» **The task**: Would you copy each line of the records that includes the word "Bình"?

__________________________________________________

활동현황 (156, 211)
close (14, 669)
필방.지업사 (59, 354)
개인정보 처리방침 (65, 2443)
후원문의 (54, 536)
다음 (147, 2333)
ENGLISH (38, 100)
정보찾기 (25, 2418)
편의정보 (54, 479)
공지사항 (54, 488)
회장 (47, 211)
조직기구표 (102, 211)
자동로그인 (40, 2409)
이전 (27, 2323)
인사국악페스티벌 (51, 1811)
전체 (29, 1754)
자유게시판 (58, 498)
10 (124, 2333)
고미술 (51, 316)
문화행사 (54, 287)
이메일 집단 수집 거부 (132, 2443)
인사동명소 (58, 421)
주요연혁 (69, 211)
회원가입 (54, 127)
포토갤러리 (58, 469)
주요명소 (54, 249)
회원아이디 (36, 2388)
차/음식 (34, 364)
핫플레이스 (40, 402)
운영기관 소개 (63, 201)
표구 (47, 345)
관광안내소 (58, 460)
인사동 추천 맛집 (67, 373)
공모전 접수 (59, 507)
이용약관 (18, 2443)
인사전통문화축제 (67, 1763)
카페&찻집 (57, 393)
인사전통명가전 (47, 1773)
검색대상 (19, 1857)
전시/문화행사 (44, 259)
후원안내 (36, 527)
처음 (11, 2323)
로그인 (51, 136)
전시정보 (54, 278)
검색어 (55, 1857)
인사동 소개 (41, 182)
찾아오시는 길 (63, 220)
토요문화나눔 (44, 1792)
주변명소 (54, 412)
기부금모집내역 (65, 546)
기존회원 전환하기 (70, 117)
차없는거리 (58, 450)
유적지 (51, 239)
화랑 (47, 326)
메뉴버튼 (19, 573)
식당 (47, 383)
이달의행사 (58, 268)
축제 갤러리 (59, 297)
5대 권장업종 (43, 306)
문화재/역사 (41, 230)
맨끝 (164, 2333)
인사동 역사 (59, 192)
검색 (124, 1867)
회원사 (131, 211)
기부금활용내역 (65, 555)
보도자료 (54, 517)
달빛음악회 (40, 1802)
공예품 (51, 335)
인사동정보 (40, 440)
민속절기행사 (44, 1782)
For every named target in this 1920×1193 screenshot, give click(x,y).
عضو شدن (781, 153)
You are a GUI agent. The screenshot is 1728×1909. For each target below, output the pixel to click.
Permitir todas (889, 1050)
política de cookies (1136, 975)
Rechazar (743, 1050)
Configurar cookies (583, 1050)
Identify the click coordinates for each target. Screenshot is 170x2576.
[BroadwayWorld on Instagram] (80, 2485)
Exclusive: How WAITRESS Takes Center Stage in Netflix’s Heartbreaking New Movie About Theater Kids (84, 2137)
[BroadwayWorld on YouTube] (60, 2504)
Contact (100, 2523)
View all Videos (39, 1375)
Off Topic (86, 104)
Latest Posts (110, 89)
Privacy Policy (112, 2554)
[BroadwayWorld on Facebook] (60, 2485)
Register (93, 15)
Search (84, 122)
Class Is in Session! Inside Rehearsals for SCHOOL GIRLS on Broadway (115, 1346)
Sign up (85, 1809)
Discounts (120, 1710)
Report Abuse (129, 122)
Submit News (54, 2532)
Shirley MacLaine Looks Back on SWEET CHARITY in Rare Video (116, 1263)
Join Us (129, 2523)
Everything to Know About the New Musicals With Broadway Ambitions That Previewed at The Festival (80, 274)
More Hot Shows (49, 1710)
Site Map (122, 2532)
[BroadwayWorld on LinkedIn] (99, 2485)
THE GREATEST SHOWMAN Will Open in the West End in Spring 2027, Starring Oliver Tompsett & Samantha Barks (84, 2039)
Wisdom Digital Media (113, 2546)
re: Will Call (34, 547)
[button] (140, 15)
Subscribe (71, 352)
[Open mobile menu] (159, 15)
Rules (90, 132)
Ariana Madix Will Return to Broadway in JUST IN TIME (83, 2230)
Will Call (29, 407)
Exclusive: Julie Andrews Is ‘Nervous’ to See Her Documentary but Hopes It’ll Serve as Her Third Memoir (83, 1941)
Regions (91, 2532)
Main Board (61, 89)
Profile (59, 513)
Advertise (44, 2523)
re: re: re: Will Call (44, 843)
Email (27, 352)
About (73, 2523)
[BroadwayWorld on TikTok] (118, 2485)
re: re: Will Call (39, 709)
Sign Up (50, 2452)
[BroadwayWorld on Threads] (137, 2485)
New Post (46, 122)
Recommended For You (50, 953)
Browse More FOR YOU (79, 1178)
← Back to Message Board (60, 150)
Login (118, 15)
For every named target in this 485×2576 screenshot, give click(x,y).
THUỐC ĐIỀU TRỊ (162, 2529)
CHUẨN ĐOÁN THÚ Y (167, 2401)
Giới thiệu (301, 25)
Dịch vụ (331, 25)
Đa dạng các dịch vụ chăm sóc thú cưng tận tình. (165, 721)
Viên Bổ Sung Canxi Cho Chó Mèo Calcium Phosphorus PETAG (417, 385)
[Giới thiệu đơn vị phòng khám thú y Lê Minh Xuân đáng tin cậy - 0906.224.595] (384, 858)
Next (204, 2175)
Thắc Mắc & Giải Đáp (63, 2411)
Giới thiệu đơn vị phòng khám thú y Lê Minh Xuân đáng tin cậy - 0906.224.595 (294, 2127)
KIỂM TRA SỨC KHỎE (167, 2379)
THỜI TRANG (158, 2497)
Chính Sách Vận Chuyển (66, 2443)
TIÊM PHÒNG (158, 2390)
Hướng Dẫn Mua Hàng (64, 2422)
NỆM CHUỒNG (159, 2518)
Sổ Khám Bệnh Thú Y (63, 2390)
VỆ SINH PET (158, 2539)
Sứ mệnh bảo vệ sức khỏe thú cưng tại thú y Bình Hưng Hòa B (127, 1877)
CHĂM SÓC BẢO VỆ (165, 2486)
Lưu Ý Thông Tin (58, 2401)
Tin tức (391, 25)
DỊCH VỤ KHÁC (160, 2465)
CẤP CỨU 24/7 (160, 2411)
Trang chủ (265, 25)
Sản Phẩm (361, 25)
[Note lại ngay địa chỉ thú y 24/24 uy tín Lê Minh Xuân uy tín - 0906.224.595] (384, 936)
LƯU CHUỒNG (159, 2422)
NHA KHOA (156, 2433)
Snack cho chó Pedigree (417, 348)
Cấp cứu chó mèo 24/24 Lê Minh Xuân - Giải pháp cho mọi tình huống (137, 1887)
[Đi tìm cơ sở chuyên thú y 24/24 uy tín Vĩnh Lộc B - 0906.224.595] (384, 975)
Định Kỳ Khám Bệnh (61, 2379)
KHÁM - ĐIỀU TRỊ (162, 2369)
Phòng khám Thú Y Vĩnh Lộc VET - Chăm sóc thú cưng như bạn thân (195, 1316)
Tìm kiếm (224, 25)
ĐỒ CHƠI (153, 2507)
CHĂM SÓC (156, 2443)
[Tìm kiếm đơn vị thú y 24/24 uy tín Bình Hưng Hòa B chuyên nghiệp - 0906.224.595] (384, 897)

__________________________________________________

» **Output below**:
Sứ mệnh bảo vệ sức khỏe thú cưng tại thú y Bình Hưng Hòa B (127, 1877)
[Tìm kiếm đơn vị thú y 24/24 uy tín Bình Hưng Hòa B chuyên nghiệp - 0906.224.595] (384, 897)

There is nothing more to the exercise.